SENTENCIA CONSTITUCIONAL PLURINACIONAL 0231/2024-S3
Fecha: 24-May-2024
III. FUNDAMENTOS JURÍDICOS DEL FALLO
La parte accionante denuncia la vulneración de los derechos a la salud y a la vida de sus hijos menores de edad; puesto que: i) El funcionario policial ahora coaccionado, luego de un hecho de tránsito procedió a retener su licencia de conducir y le comunicó que por órdenes de su superior correspondía su aprehensión y la derivación de sus hijos a la DNA; además, al constituirse al Hospital “San Juan de Dios”, dicho funcionario policial pretendió que pague los gastos médicos de la supuesta víctima y ante su negativa decidió secuestrar su vehículo por algunas horas para garantizar dicho pago, llevándolo a un garaje y donde designó como depositario a su amigo sin que exista un Certificado Médico Forense, daño físico o material, realizando actos investigativos en reserva e impidiendo que sacara los medicamentos de sus hijos del interior del vehículo, manteniéndola secuestrada junto a dichos menores de edad por casi cuatro horas, sin que concurran los presupuestos para su arresto; así también, se negó a devolver su motorizado y los medicamentos al no contarse con el desistimiento de la víctima, y presentó de oficio la denuncia ante el Ministerio Público después de más de tres días de su intervención en el hecho de tránsito; ii) La Fiscal de Materia hoy coaccionada, admitió la denuncia interpuesta contra su persona por lesiones culposas, sin que exista un elemento de convicción que acredite la existencia de lesiones; y, iii) El Fiscal de Materia ahora accionado, sin que exista un Certificado Médico Forense admitió la denuncia, cuando debía desestimarla al no existir una víctima lesionada; quien además negó la devolución de su vehículo, sus efectos personales secuestrados, más los medicamentos y vitaminas de sus hijos, manteniendo la ilegal designación como depositario del amigo del funcionario policial hoy coaccionado, señalando que tenía muchas causas por atender y debía esperar su turno.
En consecuencia, corresponde determinar en revisión, si los hechos demandados son evidentes, a fin de conceder o denegar la tutela solicitada.
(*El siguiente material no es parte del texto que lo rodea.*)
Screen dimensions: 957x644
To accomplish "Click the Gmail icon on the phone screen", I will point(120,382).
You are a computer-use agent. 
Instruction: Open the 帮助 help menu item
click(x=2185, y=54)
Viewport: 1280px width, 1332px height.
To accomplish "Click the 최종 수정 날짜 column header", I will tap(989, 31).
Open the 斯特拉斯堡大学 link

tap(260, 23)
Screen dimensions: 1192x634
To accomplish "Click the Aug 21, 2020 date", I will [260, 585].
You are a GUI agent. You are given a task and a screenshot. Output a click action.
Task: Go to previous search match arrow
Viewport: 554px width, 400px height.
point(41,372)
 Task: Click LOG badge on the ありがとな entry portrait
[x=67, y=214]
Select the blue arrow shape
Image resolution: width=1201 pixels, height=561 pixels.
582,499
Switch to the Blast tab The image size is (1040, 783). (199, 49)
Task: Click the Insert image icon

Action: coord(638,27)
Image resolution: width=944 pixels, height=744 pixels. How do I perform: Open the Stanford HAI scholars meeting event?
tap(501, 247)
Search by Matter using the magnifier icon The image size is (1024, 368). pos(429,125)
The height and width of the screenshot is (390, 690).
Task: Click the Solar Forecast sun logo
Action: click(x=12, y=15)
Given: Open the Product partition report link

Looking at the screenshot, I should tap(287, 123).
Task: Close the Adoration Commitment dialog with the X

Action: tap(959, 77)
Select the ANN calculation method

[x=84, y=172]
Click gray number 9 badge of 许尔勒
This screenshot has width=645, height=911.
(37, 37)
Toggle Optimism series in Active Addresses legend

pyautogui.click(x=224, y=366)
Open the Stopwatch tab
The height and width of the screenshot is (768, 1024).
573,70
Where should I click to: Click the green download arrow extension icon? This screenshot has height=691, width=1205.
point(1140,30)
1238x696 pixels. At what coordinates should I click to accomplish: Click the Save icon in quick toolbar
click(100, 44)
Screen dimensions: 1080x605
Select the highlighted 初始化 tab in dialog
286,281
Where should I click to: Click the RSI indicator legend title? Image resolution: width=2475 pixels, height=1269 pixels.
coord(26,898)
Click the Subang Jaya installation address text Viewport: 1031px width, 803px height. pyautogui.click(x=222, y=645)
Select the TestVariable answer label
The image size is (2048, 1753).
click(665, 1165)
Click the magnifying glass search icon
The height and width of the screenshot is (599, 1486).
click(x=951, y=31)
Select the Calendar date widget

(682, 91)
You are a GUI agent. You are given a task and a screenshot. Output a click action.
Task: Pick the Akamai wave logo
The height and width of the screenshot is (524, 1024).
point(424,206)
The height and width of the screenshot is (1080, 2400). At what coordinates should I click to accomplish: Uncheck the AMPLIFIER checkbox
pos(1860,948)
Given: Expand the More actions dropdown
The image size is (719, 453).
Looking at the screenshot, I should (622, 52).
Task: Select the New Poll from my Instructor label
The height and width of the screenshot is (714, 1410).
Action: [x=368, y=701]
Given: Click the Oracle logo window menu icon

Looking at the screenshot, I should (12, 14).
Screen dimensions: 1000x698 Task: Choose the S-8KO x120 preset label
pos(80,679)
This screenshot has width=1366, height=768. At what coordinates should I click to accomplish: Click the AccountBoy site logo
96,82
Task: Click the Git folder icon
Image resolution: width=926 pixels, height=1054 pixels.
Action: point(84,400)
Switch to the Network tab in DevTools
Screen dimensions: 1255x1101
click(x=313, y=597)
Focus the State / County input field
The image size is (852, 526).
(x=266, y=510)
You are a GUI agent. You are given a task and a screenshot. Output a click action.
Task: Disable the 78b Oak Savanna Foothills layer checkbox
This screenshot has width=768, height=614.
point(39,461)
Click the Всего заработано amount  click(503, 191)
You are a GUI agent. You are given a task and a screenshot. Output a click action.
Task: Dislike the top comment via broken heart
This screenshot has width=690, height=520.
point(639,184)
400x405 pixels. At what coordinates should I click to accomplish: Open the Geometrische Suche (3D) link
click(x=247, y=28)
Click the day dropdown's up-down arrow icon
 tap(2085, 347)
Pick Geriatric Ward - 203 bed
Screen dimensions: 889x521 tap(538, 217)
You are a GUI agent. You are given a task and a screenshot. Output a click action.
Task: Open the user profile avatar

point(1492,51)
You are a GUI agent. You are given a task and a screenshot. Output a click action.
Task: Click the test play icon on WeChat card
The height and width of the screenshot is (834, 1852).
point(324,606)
III.1. Tutela del derecho a la vida y a la salud por medio de la acción de libertad
La SCP 0349/2021-S4 de 26 de julio, señaló que: «Como bien se señaló el derecho a la vida, debe ser tutelado por la acción de libertad; la cual, por su sumariedad, informalismo e inmediatez, entre algunos de los principios aplicables este procedimiento de defensa constitucional, permiten una eficaz y pronta protección de dicho derecho; así también, en la aplicación de los citados principios, y el de conexitud, la jurisprudencia constitucional se determinado que el derecho a la salud puede ser tutelado por este mecanísmo procedimental de tutela; empero, limitando su activación, según lo dispuso la SCP 0193/2012 de 18 de mayo, señalando que, “Con relación al derecho a la salud, y sin que éste sea objeto de protección directa por la vía de la acción de libertad, salvo que este derecho esté vinculado con el peligro de muerte o riesgo de vida, corresponde también señalar que el Protocolo adicional a la Convención Americana sobre Derechos Humanos en materia de Derechos Económicos, Sociales y Culturales ‘Protocolo de San Salvador’, suscrito por Bolivia el 17 de noviembre de 1988, ratificado por Ley 3293 de 12 de diciembre de 2005, dispone en el art. 10 que: ‘1. Toda persona tiene derecho a la salud, entendida como el disfrute del más alto nivel de bienestar físico, mental y social. 2. Con el fin de hacer efectivo el derecho a la salud, los Estados partes se comprometen a reconocer la salud como un bien público y particularmente a adoptar las siguientes medidas para garantizar este derecho: a. la atención primaria de la salud, entendiendo como tal la asistencia sanitaria esencial puesta al alcance de todos los individuos y familiares de la comunidad’”.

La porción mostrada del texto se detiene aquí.